WORK REQUEST:
Retype each entry exactly as written, and keep the pictures out of the copy.

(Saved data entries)
= = = = = = =
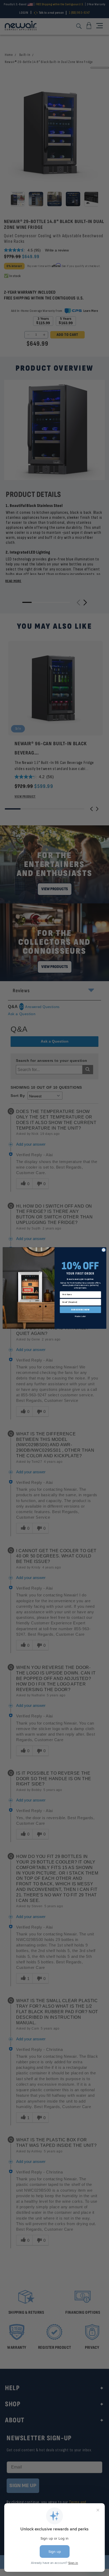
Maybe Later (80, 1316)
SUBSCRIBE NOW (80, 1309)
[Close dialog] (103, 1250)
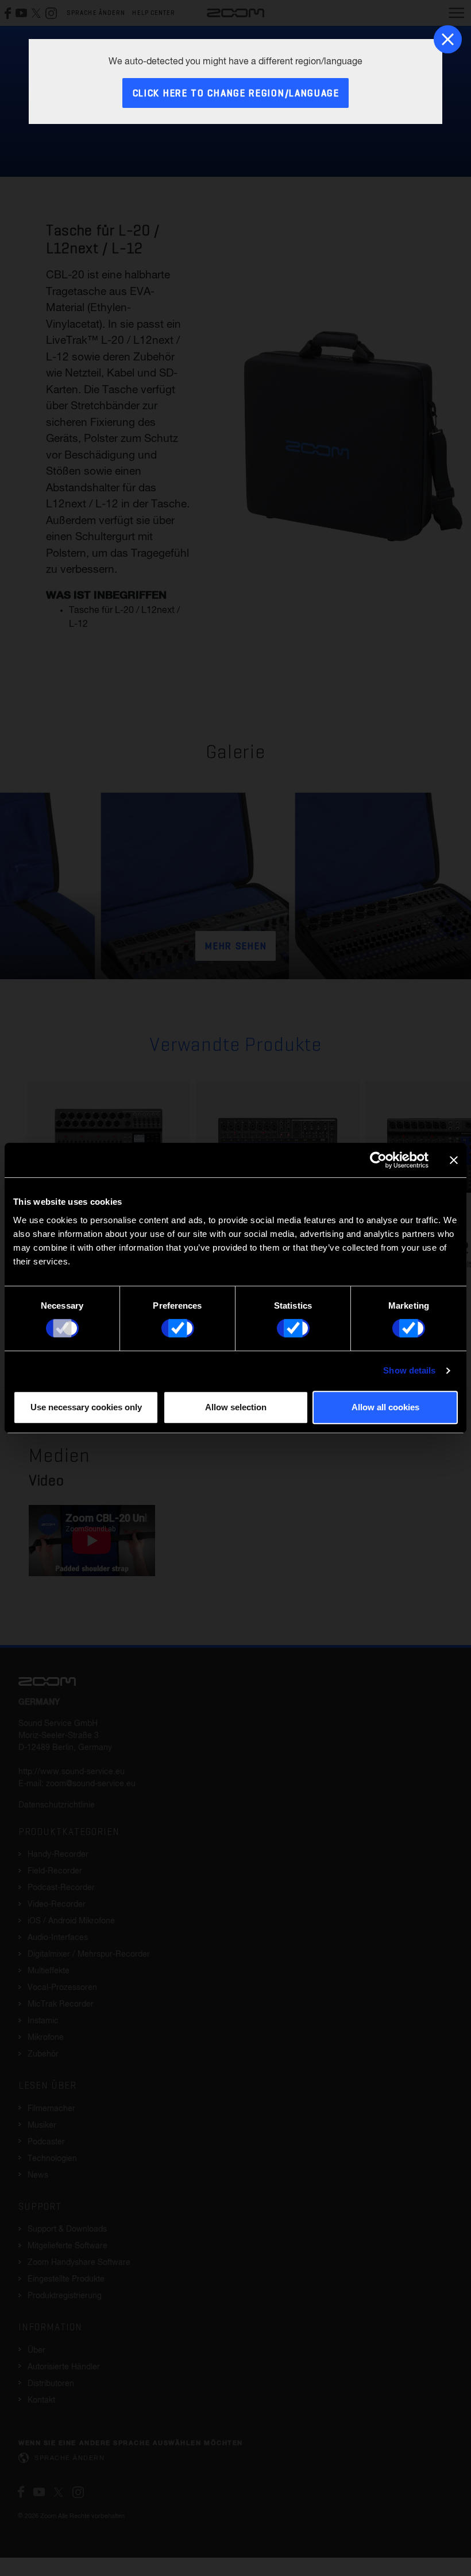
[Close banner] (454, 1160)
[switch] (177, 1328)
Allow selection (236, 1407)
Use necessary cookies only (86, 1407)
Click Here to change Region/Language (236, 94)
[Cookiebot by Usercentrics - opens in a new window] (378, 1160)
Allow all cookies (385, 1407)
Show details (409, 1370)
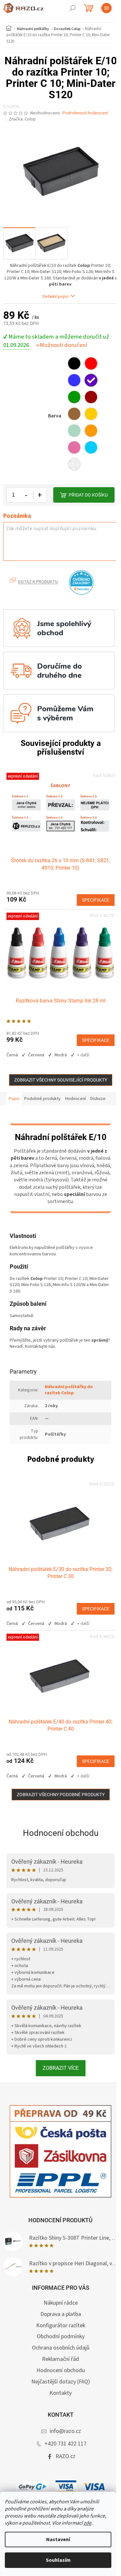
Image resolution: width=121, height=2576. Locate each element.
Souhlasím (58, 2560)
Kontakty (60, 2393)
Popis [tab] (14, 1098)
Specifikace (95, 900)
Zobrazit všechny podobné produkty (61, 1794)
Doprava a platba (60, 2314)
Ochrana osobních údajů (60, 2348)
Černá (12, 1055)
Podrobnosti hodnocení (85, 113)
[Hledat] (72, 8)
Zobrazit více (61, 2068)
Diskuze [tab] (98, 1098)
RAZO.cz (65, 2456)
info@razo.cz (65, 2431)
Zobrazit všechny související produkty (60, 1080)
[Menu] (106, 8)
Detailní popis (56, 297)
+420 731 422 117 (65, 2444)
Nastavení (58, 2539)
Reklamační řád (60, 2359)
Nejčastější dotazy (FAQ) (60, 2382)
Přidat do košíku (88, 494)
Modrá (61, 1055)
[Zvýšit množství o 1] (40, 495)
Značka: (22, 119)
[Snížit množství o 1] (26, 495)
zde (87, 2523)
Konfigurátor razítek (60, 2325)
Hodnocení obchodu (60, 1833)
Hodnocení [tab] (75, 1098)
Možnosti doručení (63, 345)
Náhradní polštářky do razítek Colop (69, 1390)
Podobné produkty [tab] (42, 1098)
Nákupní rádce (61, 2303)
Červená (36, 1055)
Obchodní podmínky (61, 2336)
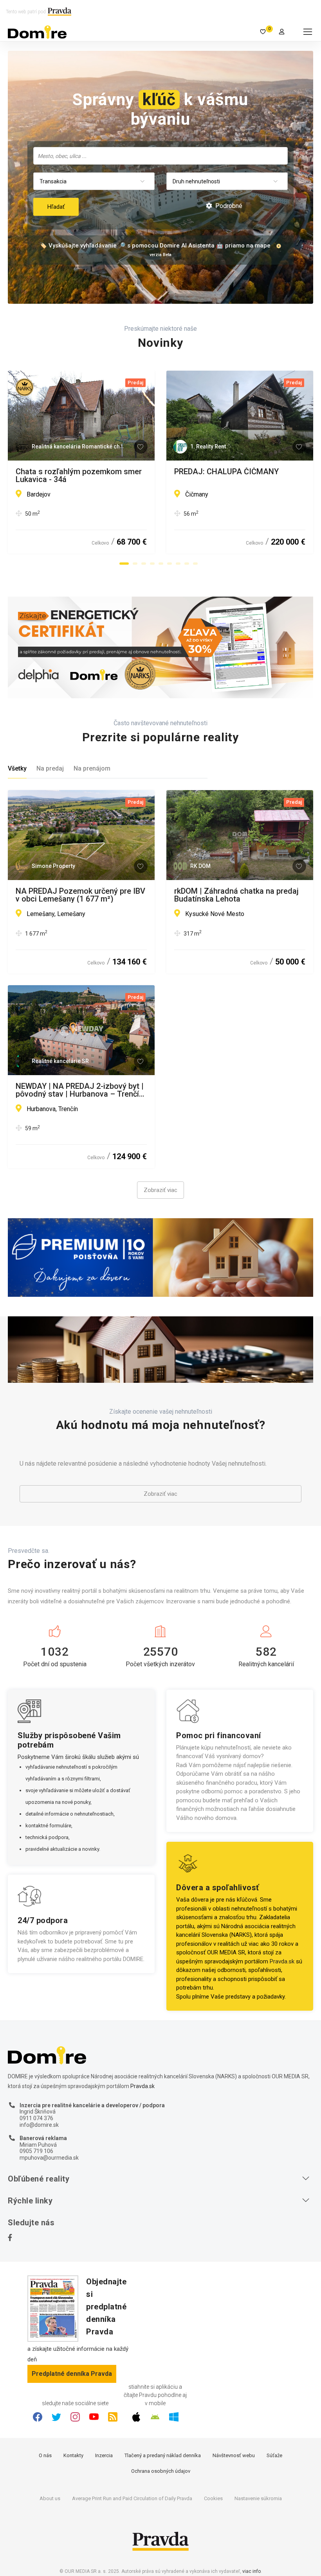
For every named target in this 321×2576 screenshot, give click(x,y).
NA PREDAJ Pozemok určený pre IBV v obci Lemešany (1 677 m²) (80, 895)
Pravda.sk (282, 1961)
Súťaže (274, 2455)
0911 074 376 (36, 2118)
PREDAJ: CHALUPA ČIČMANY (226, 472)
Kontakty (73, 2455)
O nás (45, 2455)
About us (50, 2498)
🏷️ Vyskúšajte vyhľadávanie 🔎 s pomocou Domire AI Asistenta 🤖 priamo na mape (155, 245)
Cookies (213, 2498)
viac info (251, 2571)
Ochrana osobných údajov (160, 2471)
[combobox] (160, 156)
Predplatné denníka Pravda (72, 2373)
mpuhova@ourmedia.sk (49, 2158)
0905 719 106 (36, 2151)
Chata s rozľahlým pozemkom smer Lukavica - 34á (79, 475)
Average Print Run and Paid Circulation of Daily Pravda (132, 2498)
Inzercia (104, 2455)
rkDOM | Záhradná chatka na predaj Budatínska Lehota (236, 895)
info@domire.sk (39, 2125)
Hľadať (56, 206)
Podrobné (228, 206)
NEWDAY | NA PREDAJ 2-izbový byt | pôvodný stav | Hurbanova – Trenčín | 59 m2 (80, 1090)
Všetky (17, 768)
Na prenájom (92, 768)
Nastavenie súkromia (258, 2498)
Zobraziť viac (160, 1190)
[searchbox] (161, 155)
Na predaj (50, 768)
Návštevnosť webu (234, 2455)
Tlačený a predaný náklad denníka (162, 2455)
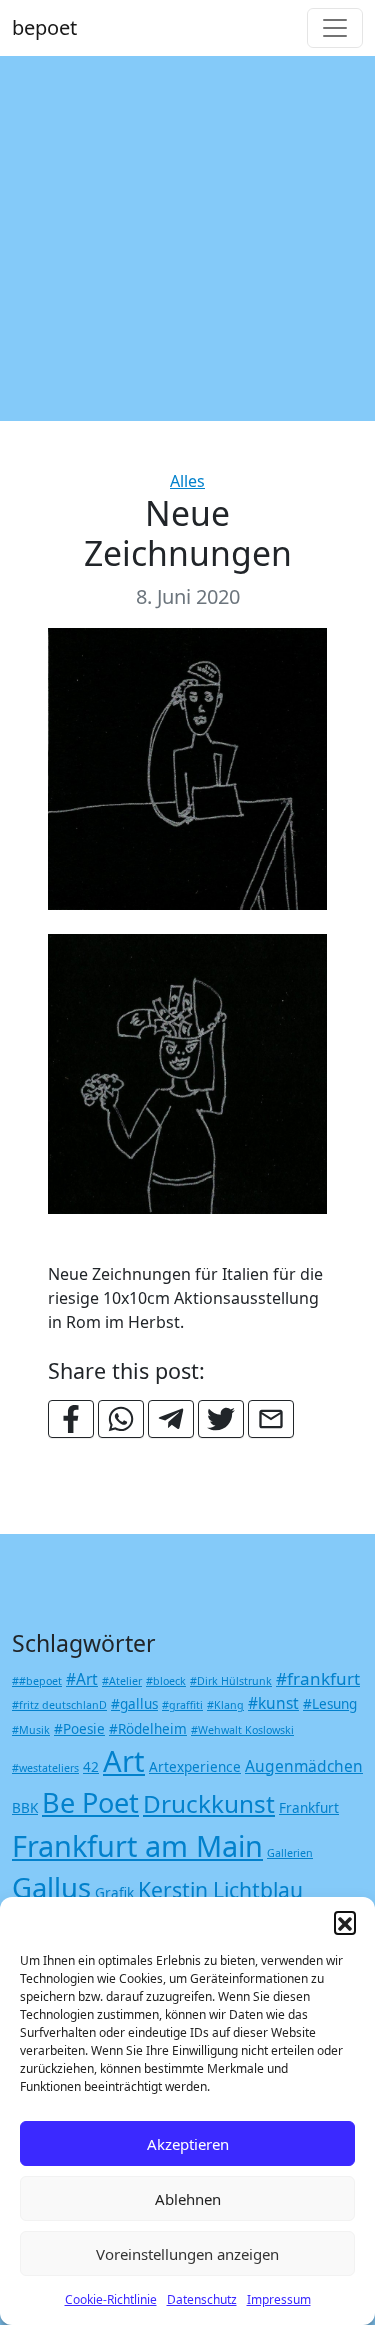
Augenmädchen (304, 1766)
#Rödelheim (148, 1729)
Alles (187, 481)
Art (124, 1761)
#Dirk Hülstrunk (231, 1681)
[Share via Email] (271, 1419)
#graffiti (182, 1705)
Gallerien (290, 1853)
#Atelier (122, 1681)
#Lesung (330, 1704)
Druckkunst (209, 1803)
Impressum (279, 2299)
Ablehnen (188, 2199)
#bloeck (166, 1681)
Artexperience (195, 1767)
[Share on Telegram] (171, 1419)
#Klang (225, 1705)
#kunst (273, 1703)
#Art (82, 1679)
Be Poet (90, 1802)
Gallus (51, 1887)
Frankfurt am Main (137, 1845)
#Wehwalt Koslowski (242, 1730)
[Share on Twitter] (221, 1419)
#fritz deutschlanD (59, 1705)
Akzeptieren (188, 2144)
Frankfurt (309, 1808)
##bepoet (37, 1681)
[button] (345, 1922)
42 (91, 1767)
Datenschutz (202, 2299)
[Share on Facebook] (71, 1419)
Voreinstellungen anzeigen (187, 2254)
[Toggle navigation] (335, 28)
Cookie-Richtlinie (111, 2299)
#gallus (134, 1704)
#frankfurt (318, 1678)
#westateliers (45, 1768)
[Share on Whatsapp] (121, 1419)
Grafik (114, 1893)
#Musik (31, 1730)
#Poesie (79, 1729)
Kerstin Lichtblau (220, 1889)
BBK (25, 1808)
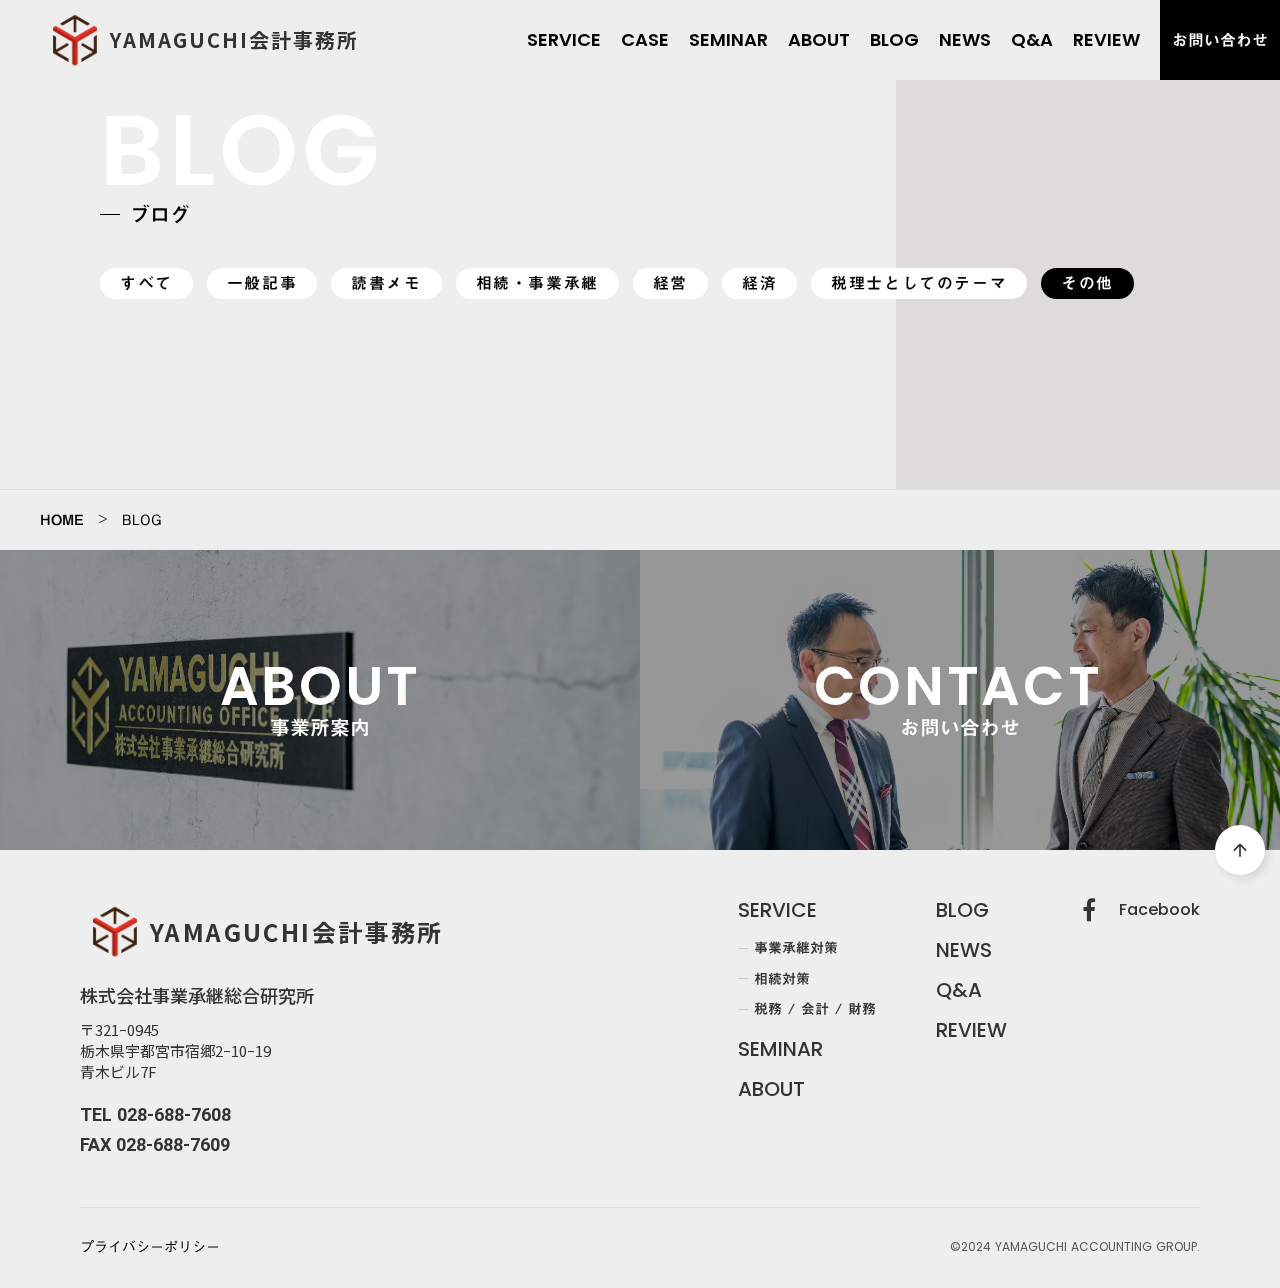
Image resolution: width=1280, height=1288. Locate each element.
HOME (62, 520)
= = = = = = =
EXPECTED ANSWER:
Maybe Later (80, 1316)
SUBSCRIBE NOW (80, 1309)
[Close dialog] (103, 1250)
[Close banner] (454, 1160)
[switch] (177, 1328)
Allow selection (236, 1407)
Use necessary cookies only (86, 1407)
Click Here to change Region/Language (236, 94)
[Cookiebot by Usercentrics - opens in a new window] (378, 1160)
Allow all cookies (385, 1407)
Show details (409, 1370)
Image resolution: width=121, height=2576. Locate each element.
Souhlasím (58, 2560)
Kontakty (60, 2393)
Popis [tab] (14, 1098)
Specifikace (95, 900)
Zobrazit všechny podobné produkty (61, 1794)
Doprava a platba (60, 2314)
Ochrana osobních údajů (60, 2348)
Černá (12, 1055)
Podrobnosti hodnocení (85, 113)
[Hledat] (72, 8)
Zobrazit více (61, 2068)
Diskuze [tab] (98, 1098)
RAZO.cz (65, 2456)
info@razo.cz (65, 2431)
Zobrazit všechny související produkty (60, 1080)
[Menu] (106, 8)
Detailní popis (56, 297)
+420 731 422 117 (65, 2444)
Nastavení (58, 2539)
Reklamační řád (60, 2359)
Nejčastější dotazy (FAQ) (60, 2382)
Přidat do košíku (88, 494)
Modrá (61, 1055)
[Zvýšit množství o 1] (40, 495)
Značka: (22, 119)
[Snížit množství o 1] (26, 495)
zde (87, 2523)
Konfigurátor razítek (60, 2325)
Hodnocení obchodu (60, 1833)
Hodnocení [tab] (75, 1098)
Možnosti doručení (63, 345)
Náhradní polštářky do razítek Colop (69, 1390)
Podobné produkty [tab] (42, 1098)
Nákupní rádce (61, 2303)
Červená (36, 1055)
Obchodní podmínky (61, 2336)
For every named target in this 321×2576 screenshot, give click(x,y).
NA PREDAJ Pozemok určený pre IBV v obci Lemešany (1 677 m²) (80, 895)
Pravda.sk (282, 1961)
Súťaže (274, 2455)
0911 074 376 (36, 2118)
PREDAJ: CHALUPA ČIČMANY (226, 472)
Kontakty (73, 2455)
O nás (45, 2455)
About us (50, 2498)
🏷️ Vyskúšajte vyhľadávanie 🔎 s pomocou Domire AI Asistenta 🤖 priamo na mape (155, 245)
Cookies (213, 2498)
viac info (251, 2571)
Ochrana osobných údajov (160, 2471)
[combobox] (160, 156)
Predplatné denníka Pravda (72, 2373)
mpuhova@ourmedia.sk (49, 2158)
0905 719 106 (36, 2151)
Chata s rozľahlým pozemkom smer Lukavica - 34á (79, 475)
Average Print Run and Paid Circulation of Daily Pravda (132, 2498)
Inzercia (104, 2455)
rkDOM | Záhradná chatka na predaj Budatínska Lehota (236, 895)
info@domire.sk (39, 2125)
Hľadať (56, 206)
Podrobné (228, 206)
NEWDAY | NA PREDAJ 2-izbový byt | pôvodný stav | Hurbanova – Trenčín | 59 m2 (80, 1090)
Všetky (17, 768)
Na prenájom (92, 768)
Nastavenie súkromia (258, 2498)
Zobraziť viac (160, 1190)
[searchbox] (161, 155)
Na predaj (50, 768)
Návštevnosť webu (234, 2455)
Tlačený a predaný náklad denníka (162, 2455)
Augenmädchen (304, 1766)
#Rödelheim (148, 1729)
Alles (187, 481)
Art (124, 1761)
#Dirk Hülstrunk (231, 1681)
[Share via Email] (271, 1419)
#graffiti (182, 1705)
Gallerien (290, 1853)
#Atelier (122, 1681)
#Lesung (330, 1704)
Druckkunst (209, 1803)
Impressum (279, 2299)
Ablehnen (188, 2199)
#bloeck (166, 1681)
Artexperience (195, 1767)
[Share on Telegram] (171, 1419)
#Klang (225, 1705)
#kunst (273, 1703)
#Art (82, 1679)
Be Poet (90, 1802)
Gallus (51, 1887)
Frankfurt am Main (137, 1845)
#Wehwalt Koslowski (242, 1730)
[Share on Twitter] (221, 1419)
#fritz deutschlanD (59, 1705)
Akzeptieren (188, 2144)
Frankfurt (309, 1808)
##bepoet (37, 1681)
[button] (345, 1922)
42 (91, 1767)
Datenschutz (202, 2299)
[Share on Facebook] (71, 1419)
Voreinstellungen anzeigen (187, 2254)
[Toggle navigation] (335, 28)
Cookie-Richtlinie (111, 2299)
#gallus (134, 1704)
#frankfurt (318, 1678)
#westateliers (45, 1768)
[Share on Whatsapp] (121, 1419)
Grafik (114, 1893)
#Musik (31, 1730)
#Poesie (79, 1729)
Kerstin Lichtblau (220, 1889)
BBK (25, 1808)
Image resolution: width=1280, height=1288. Locate each element.
HOME (62, 520)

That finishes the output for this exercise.